April 25, 2009
"World Poetry Day": Comparative Literature’s contribution to Rutgers Day on 4/25 was a huge success. It started at 1pm, and went on in two installments for an hour-and-a half. People strolled by and stayed to hear poetry read on a makeshift stage at the center of a group of tables. They sat in the heat, or stood on the periphery, with their bikes, strollers, drinks, plants, and listened to verse in original languages followed by translation. It was very moving. Global this and global that, but the real pulse of global connection is in literature and in the sounds of languages one can't understand, followed by a translation that one craves but knows is inadequate. Some of our readers made the translation a lovely teaching moment.

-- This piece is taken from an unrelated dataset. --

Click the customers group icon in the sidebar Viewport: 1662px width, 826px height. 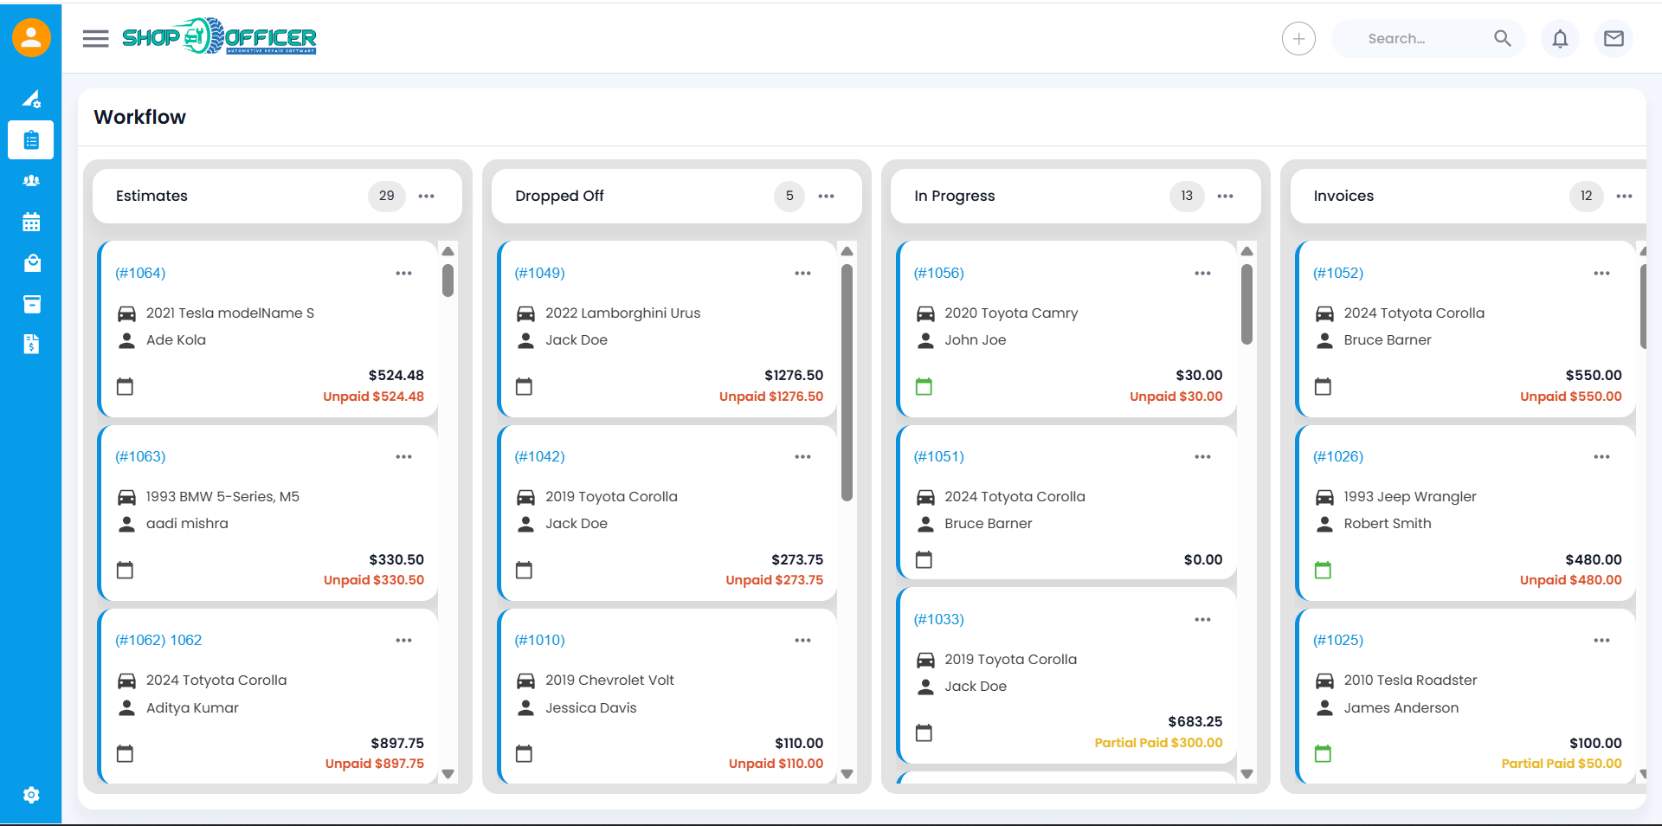[x=31, y=181]
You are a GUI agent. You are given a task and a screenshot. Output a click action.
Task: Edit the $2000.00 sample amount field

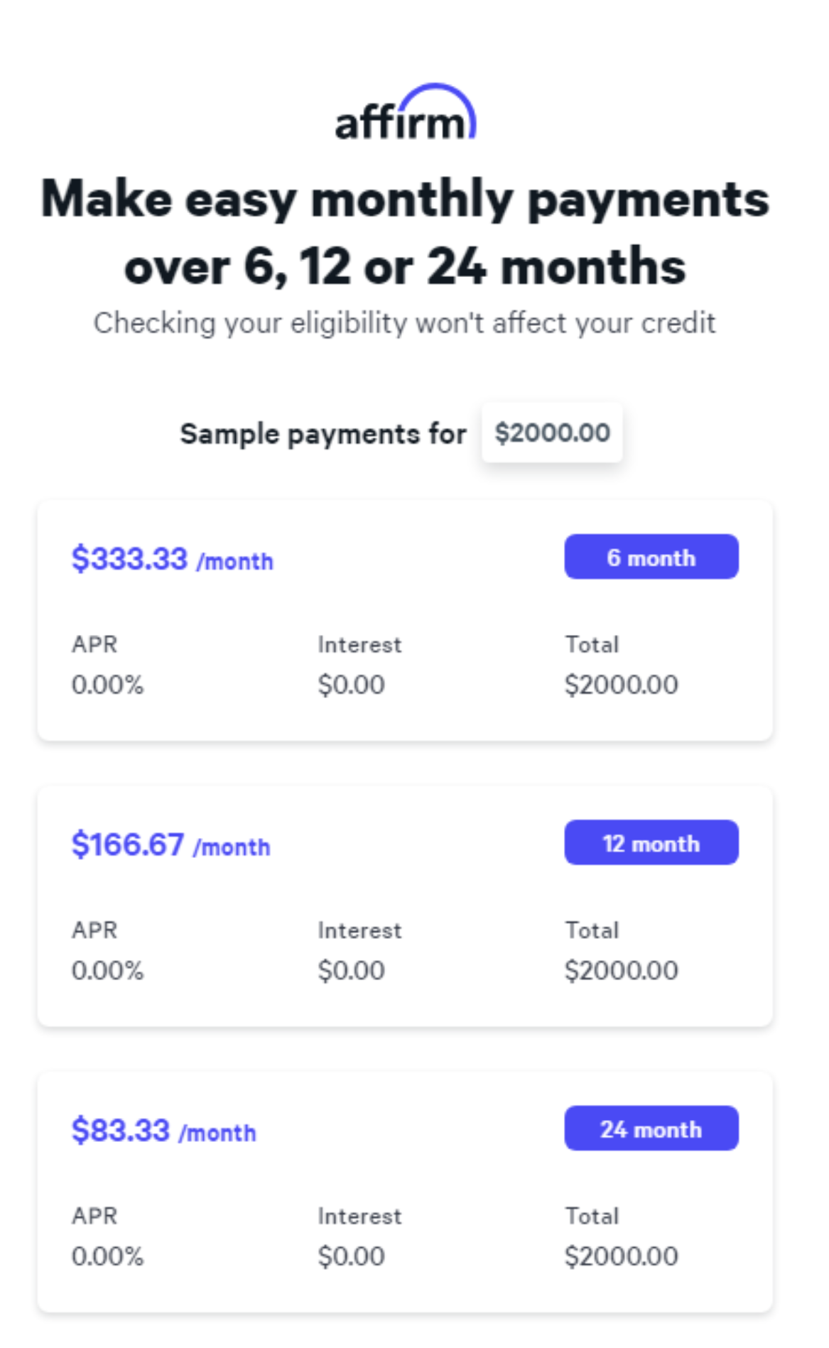pyautogui.click(x=552, y=433)
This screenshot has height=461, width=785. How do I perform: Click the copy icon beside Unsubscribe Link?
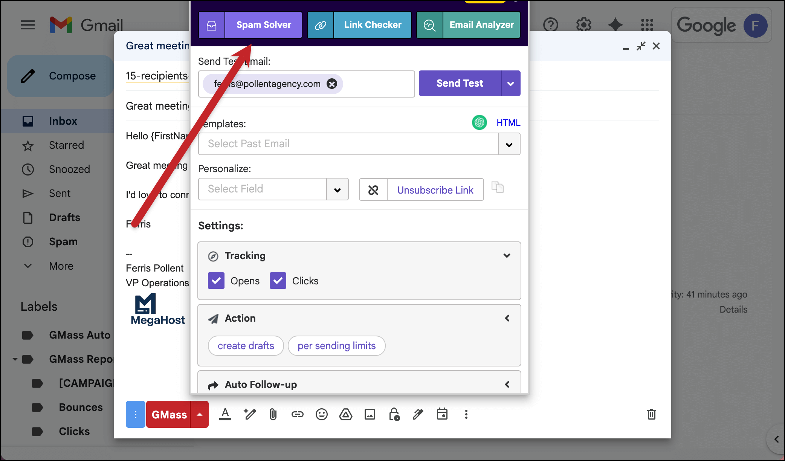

Our readers were faculty, graduate students, undergrads, mostly from Comp Lit but also English, Spanish and Portuguese, and Jewish Studies. Elin acted as impromptu m.c., gathering people to listen to poetry in Dutch (Maria), Russian (Sergey), Quechua (Neil), Romanian (Monica). French (Sandie, Elin), Russian (Sergey), Italian in trans (Lauren), Portuguese (César), Spanish (Ben, Yolanda, Estela Lamat, Candice Amich, undergrad Ronald Green), Hebrew and Yiddish (undergrads Leah Weiss, Shir Amar and Emily Bernstein), and Sinhalese (Nimanthi Rajasingham) and original poems by many (Estela, Lauren, Sergey, Candice, Michael Leong, and Ronald). With a minute’s rehearsal and wearing caps, Sandie and Elin, were Didi and Gogo, performing a poetic "canter" in French, then English from Waiting For Godot.
It was a great Comp Lit and multiple program team effort. We are indebted to César for his vision, to Marilyn for super decor, and to Lauren for her connections with Penguin. Our table was covered by a striking monogrammed tablecloth that Marilyn spent literally hours and days specifying and ordering. We had free books to give away courtesy of Penguin, red and black balloons, baskets of free candies and chips and very popular red bag clips that say "Rutgers Comparative Literature." These were grabbed by the handsful (who knew?). Marilyn, Elin, César, and Jorge Marcone, handled the booth most of the morning.